Voilà quelques années que les Américains ne s’étaient pas rendus en France, leur dernier passage remontant au Pitchfork Festival en 2013, où ils étaient venus défendre l’excellent et très remarqué “Sunbather”. Presque trois ans et un album plus tard, il est l’heure de voir si Deafheaven n’a rien perdu de sa fougue légendaire.

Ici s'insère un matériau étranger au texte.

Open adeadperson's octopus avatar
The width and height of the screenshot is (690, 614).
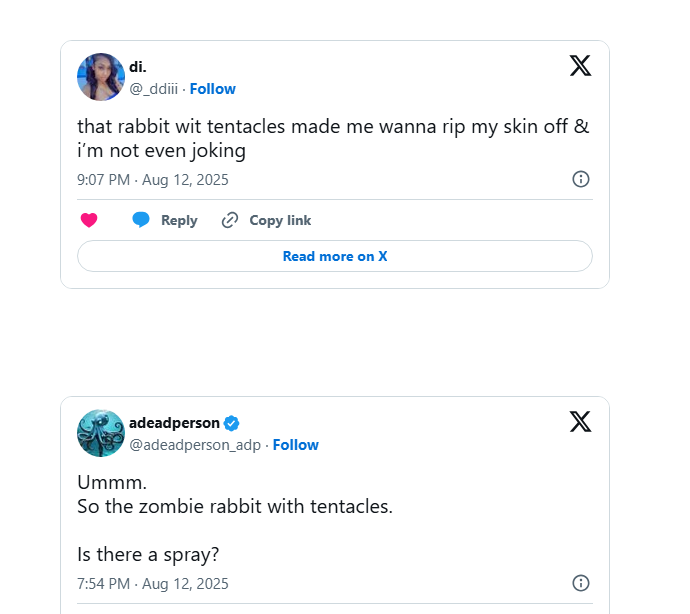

20h. Les Danois de MYRKUR ouvrent le bal devant un Trabendo timide et peu rempli. La formation propose un savant mélange de pop et black folklorique sur lequel il est difficile d’avoir un avis tranché. Présenté comme le one man band de la jeune Danoise dont la silhouette a pu être aperçue cet été sur de nombreuses couvertures de magazines à l’occasion de la sortie de son premier méfait, “M”, ici le groupe passe à un quatuor pour les besoins du live. Si le manque d’expérience flagrant n’échappe pas à l’auditoire, le manque de présence scénique des musiciens n’arrange en rien la qualité de la performance. Myrkur n’a de black metal que les invités de son album (membres de Mayhem, Dødheimsgard et le producteur, Kristoffer Rygg d’Ulver) et malgré quelques timides envolées à la guitare bien senties, il ne se passe pas grand-chose. Les morceaux présentés ce soir comportent uniquement du chant clair, de bonne facture certes, mais qui semble hors propos ici. D’ailleurs, avant de fonder Myrkur, Amalie Bruun faisait de la pop, un style dans lequel elle excellait. A trop vouloir jouer sur deux tableaux, on finit par se faire mal et c’est ce qui s’est passé pour Myrkur pendant cette demie heure de set.

Dix minutes se passent et l’affluence de la salle – remplie aux trois-quarts – fait maintenant plus honneur à DEAFHEAVEN. Les musiciens investissent la scène, menés par George Clarke, leader charismatique et possédé. La foule se fait happer par les premières notes de “Brought To The Water” ouvrant le nouvel album, “New Bermuda“. Le son rend justice aux compositions complexes et chargées d’émotion du groupe. Il y a, dès les premières notes, quelque chose d’intimement physique, une sorte d’appel au corps qui passe par la gestuelle très spécifique du chanteur : le public se sent engagé dans cette transe auditive. Pus que sur disque, Deafheaven hypnotise et nous embarque dans des eaux troubles pour nous livrer sa nouvelle interprétation du Triangle des Bermudes car oui, dès “Luna”, on comprend que les Américains s’apprêtent à exécuter ce nouvel opus dans son intégralité.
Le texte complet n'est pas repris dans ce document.